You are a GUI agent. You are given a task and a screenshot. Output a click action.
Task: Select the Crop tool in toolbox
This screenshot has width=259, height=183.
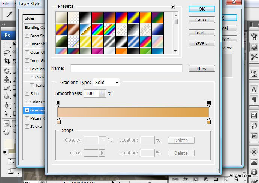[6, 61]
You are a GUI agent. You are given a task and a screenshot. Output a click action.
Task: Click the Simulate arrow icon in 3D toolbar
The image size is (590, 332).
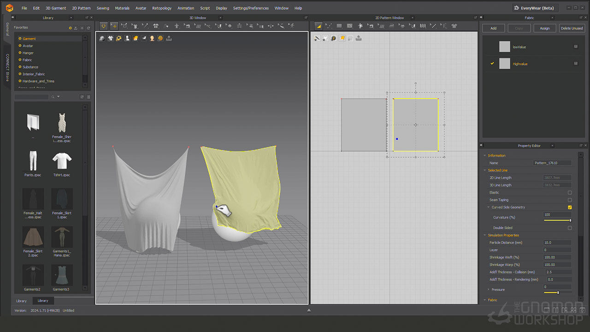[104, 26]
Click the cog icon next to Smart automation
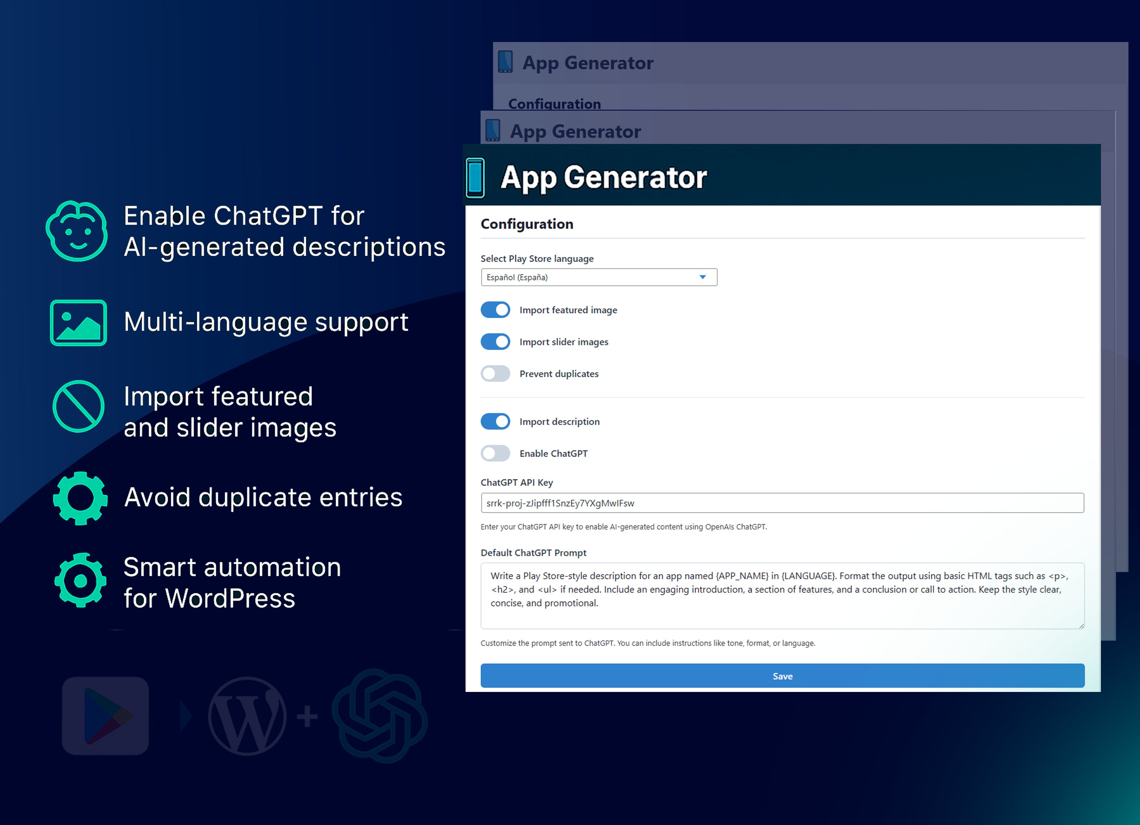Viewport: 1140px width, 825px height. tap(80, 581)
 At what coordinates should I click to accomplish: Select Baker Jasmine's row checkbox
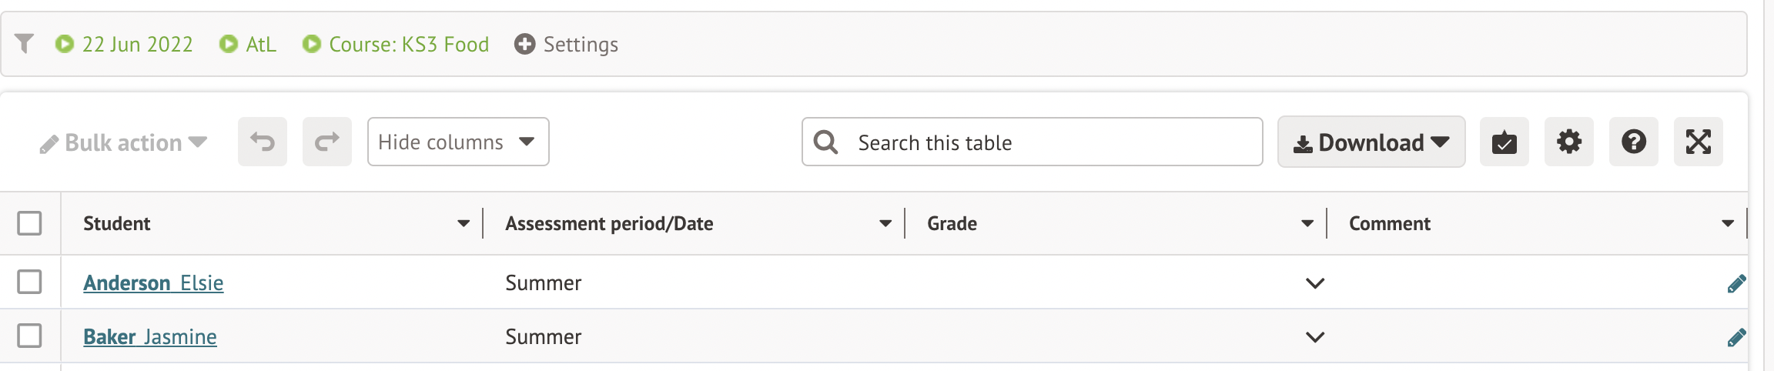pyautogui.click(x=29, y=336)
================================
■ Task to carry out
Could you quote all of the data above word for word, leaving out the pictures?

■ Final result
You are a GUI agent. You are given a task and a screenshot. Output a click action.
Task: Select the Crop tool in toolbox
This screenshot has width=259, height=183.
[6, 61]
You are a GUI agent. You are given a task and a screenshot. Output a click action.
Task: Click the Simulate arrow icon in 3D toolbar
The image size is (590, 332).
[104, 26]
Click the cog icon next to Smart automation
Viewport: 1140px width, 825px height. tap(80, 581)
 At what coordinates should I click to accomplish: Select Baker Jasmine's row checkbox
pyautogui.click(x=29, y=336)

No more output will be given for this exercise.